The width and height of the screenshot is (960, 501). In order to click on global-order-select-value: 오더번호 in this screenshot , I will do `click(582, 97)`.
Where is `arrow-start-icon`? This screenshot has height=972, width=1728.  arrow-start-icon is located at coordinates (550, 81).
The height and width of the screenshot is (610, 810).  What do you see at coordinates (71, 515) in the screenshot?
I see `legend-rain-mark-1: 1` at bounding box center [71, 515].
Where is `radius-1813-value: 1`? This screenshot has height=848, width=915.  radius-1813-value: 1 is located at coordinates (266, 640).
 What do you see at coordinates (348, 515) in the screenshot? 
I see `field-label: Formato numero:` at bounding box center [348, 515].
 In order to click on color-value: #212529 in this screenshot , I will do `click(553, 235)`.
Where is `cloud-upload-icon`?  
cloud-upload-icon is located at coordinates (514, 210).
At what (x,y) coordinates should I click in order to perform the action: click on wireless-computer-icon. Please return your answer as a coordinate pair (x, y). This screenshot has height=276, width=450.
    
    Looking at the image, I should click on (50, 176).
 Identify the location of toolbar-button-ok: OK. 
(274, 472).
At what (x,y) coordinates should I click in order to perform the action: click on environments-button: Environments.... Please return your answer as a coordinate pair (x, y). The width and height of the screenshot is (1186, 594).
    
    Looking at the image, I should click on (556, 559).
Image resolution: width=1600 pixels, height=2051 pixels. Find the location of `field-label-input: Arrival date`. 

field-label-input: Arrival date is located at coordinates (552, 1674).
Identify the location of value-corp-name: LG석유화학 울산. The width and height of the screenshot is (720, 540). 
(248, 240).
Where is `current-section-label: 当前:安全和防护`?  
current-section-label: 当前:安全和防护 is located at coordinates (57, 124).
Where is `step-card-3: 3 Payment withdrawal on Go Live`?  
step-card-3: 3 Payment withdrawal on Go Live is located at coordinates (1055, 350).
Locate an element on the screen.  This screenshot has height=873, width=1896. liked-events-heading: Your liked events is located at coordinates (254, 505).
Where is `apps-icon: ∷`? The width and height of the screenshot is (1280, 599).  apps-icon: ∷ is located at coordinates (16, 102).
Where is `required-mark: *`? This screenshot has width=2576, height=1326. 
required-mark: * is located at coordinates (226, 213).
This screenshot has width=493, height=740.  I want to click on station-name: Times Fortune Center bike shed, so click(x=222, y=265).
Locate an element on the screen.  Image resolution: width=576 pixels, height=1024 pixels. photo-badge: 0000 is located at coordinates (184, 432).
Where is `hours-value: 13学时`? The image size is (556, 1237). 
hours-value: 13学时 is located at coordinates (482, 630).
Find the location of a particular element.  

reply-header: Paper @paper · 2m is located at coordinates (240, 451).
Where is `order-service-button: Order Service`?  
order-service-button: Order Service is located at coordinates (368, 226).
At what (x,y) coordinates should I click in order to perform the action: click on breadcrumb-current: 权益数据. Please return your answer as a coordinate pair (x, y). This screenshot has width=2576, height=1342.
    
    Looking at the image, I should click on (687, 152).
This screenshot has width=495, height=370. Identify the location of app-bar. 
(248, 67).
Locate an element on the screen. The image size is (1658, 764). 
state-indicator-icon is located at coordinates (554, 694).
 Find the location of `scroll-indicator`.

+ + +

| Work instructions |
Pick out every line above that contains the string "input", and copy each one. Case counts.

| Exercise result |
Image resolution: width=1600 pixels, height=2051 pixels. Find the location of `field-label-input: Arrival date`. 
field-label-input: Arrival date is located at coordinates (552, 1674).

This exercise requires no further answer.